The 200 hPa V fields. RMSE difference (m s−1) from CTL for (top) analysis and (bottom) 72 h forecast. The data impact is described as a reduction in RMSE from the NR. RMSEs are computed with 12 h sampling, time averaged between 13 and 28 February.

[28] Anomaly correlation (AC) skill for the 72 h forecast of the 500 hPa height field is verified against the analysis of the control experiments. The analysis of the control experiments (CTL) includes conventional observations and TOVS. A comparison of the AC between real and simulated experiments is presented in Figure 4. The following experiments are presented: (1) without TOVS (NTV), (2) with TOVS but without RAOB winds (NWIN), and (3) with TOVS but without RAOB temperatures (NTMP).

Figure 4.

The 500 hPa height AC time-averaged between 13 and 28 February. Seventy-two hour forecast fields are verified against the control analysis. Control runs include all conventional data and TOVS radiances. For each run RAOB winds, RAOB temperatures and TOVS radiances are withdrawn in turn (NWIN, NTMP, and NTV, respectively). Figure shows (left) Northern Hemisphere and (right) Southern Hemisphere and (top) simulation experiments and (bottom) the real system.

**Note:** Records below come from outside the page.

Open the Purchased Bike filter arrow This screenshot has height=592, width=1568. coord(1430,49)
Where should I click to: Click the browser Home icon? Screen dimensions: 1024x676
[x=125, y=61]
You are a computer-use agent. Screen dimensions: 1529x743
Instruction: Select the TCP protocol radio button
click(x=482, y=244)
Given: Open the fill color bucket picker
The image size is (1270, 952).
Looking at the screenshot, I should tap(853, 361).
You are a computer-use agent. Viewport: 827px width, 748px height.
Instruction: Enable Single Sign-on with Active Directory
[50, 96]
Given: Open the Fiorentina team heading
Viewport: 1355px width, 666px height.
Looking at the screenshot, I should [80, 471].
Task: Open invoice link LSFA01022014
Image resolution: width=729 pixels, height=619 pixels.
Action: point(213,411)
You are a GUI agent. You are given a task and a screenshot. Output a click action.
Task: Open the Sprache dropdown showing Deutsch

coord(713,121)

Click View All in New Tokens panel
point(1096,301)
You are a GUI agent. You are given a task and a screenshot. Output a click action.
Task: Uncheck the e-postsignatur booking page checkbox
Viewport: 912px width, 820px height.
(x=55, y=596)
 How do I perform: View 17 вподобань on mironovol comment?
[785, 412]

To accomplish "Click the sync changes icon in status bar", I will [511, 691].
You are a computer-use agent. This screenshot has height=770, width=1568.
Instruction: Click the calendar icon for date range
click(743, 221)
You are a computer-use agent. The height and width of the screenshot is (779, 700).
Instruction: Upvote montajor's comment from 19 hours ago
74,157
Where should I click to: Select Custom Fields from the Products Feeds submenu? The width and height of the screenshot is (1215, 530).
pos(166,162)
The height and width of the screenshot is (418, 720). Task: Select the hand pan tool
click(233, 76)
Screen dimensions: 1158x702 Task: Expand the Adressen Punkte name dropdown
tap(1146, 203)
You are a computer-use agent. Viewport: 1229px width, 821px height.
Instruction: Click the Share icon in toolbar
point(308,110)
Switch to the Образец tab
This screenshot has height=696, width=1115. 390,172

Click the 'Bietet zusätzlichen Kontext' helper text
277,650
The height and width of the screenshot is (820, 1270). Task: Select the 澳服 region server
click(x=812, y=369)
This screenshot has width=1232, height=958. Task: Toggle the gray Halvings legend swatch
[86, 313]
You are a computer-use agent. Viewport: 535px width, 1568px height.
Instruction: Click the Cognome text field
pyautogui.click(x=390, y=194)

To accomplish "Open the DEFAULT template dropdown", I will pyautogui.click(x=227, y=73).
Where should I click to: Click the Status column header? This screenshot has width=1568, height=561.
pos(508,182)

[29] Forecast skill is verified against experiments using all the data (CTL). In both the real and simulated experiments, NWIN shows the least skill in the NH and less skill globally, compared to NTMP. Therefore RAOB winds have more impact compared to RAOB temperatures in both the simulated and real cases (Figure 4).

[30] Simulated TOVS data should be of better quality than the real TOVS data because various systematic errors and correlated large-scale errors have not been added. Therefore it is expected that denial of the simulated TOVS would result in more skill reduction than the denial of the real TOVS. However, Figure 4 shows that the impact of real TOVS is much larger than the simulated TOVS in the SH. Variable SST was used in the assimilation with real data and constant SST was used in the simulation. The consistency in response from the two different SSTs between the simulated and real atmospheres was confirmed. These results suggest that if SST has a large variability, the impact of TOVS becomes more important. With this NR, the data impact with a slowly varying SST could be tested in the SH.

[31] Further detailed evaluation of the data impact in the simulation experiments is discussed by Errico et al. [2007]. Errico et al. [2007] also pointed out a deficiency in the spectral characteristics of the NR, which is the lack of short waves. Any data impact that depends on small scales may not be reproduced in this OSSE. This is one of the reasons the T62 model, which is much coarser than the resolution of the NR, is mainly used in this paper. Because of this problem in SST, the results are mainly presented for the NH.

6. Configuration of DWL

[32] Since the DWL is one of the most costly instruments planned, various OSSEs have been supported. Rohaly and Krishnamurti [1993] evaluated the laser atmospheric wind sounder (LAWS), and Stoffelen et al. [2006] and Tan et al. [2007] evaluated ADM.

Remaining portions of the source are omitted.